US President Donald Trump has asked iPhone maker Apple Inc to dial down its India expansion plan, which involves manufacturing in India and selling to Americans, and focus on creating capacity in the US instead.
Speaking in Doha on Thursday, Trump said: “I had a little problem with Tim Cook (CEO of Apple) yesterday. I said to him, ‘My friend, I have treated you very good. You are coming up with $500 billion, but now I hear you are building all over India. I don’t want you building in India’.”
Soon after Trump’s comment cast a shadow on the Modi government’s avowed agenda to make India a major producer of smartphones, officials in Delhi insisted that Apple’s investment plans remained intact. “Apple has said that its investment plans in India are intact and it proposes to continue to have India as a major manufacturing base for its products,” PTI reported quoting sources.

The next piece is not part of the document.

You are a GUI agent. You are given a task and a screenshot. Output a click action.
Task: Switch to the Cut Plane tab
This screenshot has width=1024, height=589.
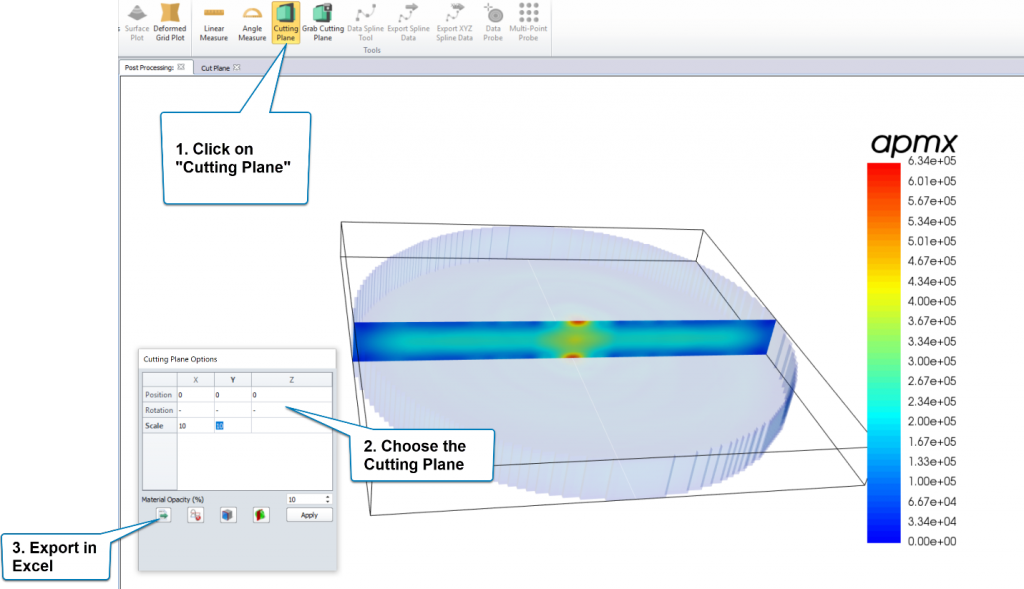point(215,68)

Trump clarified that Apple could make products in India for the Indian market.
“You can build in India, if you want to take care of India,” he said.
But the clear message was that his administration would be miffed if the world’s second-largest company by market capitalisation followed in India the model it had adopted in China.
“We put up with all the plants that you built in China for years. Now you got to build (with) us. We’re not interested in building in India. India can take care of themselves,” Trump said.
Earlier this year, Apple had shipped five planeloads of iPhones out of India after Trump signalled an intent to impose harsh “reciprocal” tariffs on 60 countries including India. That scare blew over with the announcement of a moratorium, but Trump’s latest comments constitute a fresh challenge for Apple’s plans for India.
Trump’s comments came two weeks after Cook had told investors and analysts, after the quarterly results, that most of the iPhones to be sold in the US in the coming months would be made in India. Cook did not quantify any number.
When the Apple CEO made that observation, however, China and the US were at loggerheads -- each slapping a punitive tariff on the other and virtually blotting out bilateral trade.
Since then, the two countries have decided to pause the high tariff regimes following a high-level talk in Geneva. What Apple will do in the changed circumstances is unclear.
China enjoys a clear competitive advantage over others with its manufacturing prowess backed by an abundance of skilled manpower, supportive policies, and world-class infrastructure.
However, even before the US-China trade tensions became a major headache for many global corporations that source from China, trade and business observers had noticed a move among companies to reduce their reliance on China.
With the complex supply chains for manufactured products breaking down during the Covid pandemic, many companies, including Apple, had decided to diversify their base. India became a beneficiary of that “China plus one” strategy.
Government officials said India’s competitive advantage would be obvious to Apple. According to one estimate, 15 per cent of iPhone’s global output comes from India.
The Apple ecosystem in India is one the biggest job creators in the country. It is estimated to have employed around 2 lakh people across various vendors in India.
However, Apple itself does not manufacture iPhones in India. It does so through companies like the Taiwanese chip maker Foxconn and Tata Electronics and Pegatron (now majority-owned by Tata Electronics).
According to an analysis by S&P Global, iPhone sales in the US reached 75.9 million units in 2024, with exports in March from India at 3.1 million units.
“Apple’s Indian exports already headed predominantly to the United States, which represented 81.9 per cent of phones exported by the firm in the three months to February 28, 2025,” the S&P Global Market Intelligence report said.
“That increased to 97.6 per cent in March 2025 as a result of a 219 per cent jump in exports, likely reflecting the firm looking to pre-empt higher tariffs.”
Union minister Ashwini Vaishnaw announced in April that iPhones worth ₹1.5 lakh crore were exported from India in financial year 2024-25.